» Document:
>>

There is no passion that so much unsettles the judgment as anger. In anger we do not see better — we see only larger, hotter, more sharply colored. The wrong that provokes us appears enormous; our own righteousness appears absolute. This is precisely the condition in which we should not act, and it is precisely when we feel most compelled to. I have made most of the errors I regret in states of anger — not raving, frantic anger, but the colder, more deliberate kind that mistakes its own clarity for reason.

The great men who have been destroyed by their rage make a long list. Alexander, drunk with it at Cleitus’s table; Valentinian, who died of fury in the middle of a sentence; many a petty lord and household tyrant whose anger, fed for years, became the only thing he was. Power makes this worse, because power removes the natural checks. A common man who shouts and strikes will be shouted and struck at in return; a king who does the same thing has no one to correct him. The throne is a furnace for this particular vice.

He who conquers his anger conquers a stronger enemy than he who takes a city.

For myself, I was not always as composed as perhaps I now appear in these pages. I was hot in my youth, and quick. Experience taught me — slowly and through some embarrassments — that rage satisfied in the moment costs considerably more afterward than the provocation was worth. My practice, when I feel the heat rising, is to remove myself from the situation if I can, and to speak nothing of consequence until I am cool. I have found this more effective than any resolution or moral argument. The passions are not reasoned away; they are outlasted. A man who can wait out his own fury has learned the better half of wisdom.

<<

» Supplied information:
>>

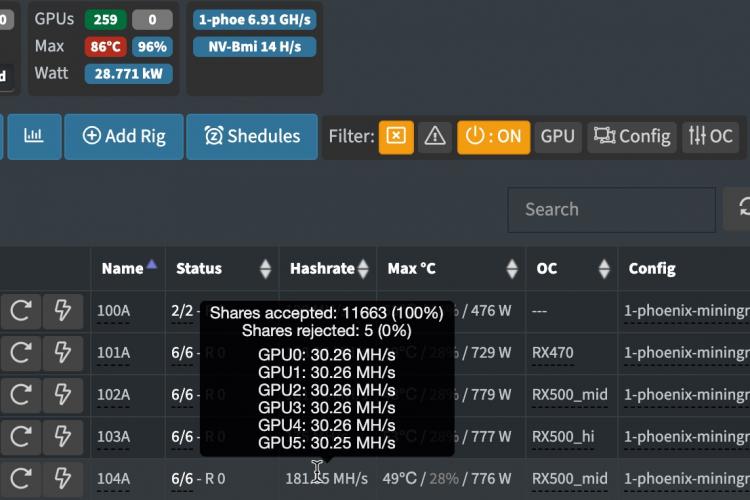The image size is (750, 500).
Task: Click the reboot icon for rig 102A
Action: click(20, 395)
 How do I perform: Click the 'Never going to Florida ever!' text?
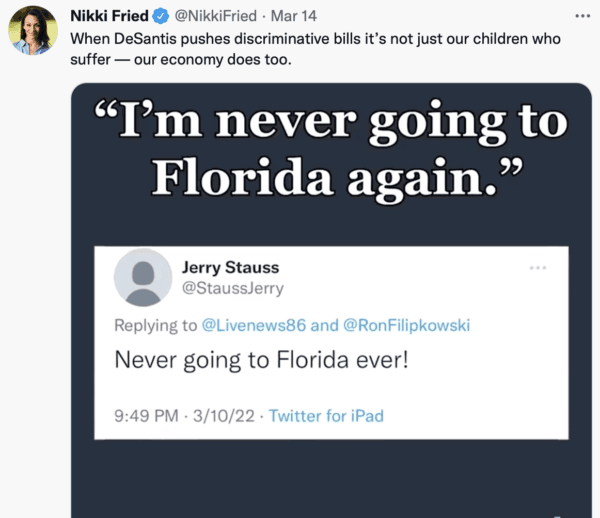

<<

» Work instructions:
1. Translate this sentence from the passage on anger into French: "He who conquers his anger conquers a stronger enemy than he who takes a city."
2. According to the passage on anger, why does power make anger worse?
3. Write out the part of the passage on anger between "There is no" and "clarity for reason.", inclusive.

» Solutions to the problems:
1. Celui qui vainc sa colère vainc un ennemi plus fort que celui qui prend une ville.

2. Power removes the natural checks.

3.
There is no passion that so much unsettles the judgment as anger. In anger we do not see better — we see only larger, hotter, more sharply colored. The wrong that provokes us appears enormous; our own righteousness appears absolute. This is precisely the condition in which we should not act, and it is precisely when we feel most compelled to. I have made most of the errors I regret in states of anger — not raving, frantic anger, but the colder, more deliberate kind that mistakes its own clarity for reason.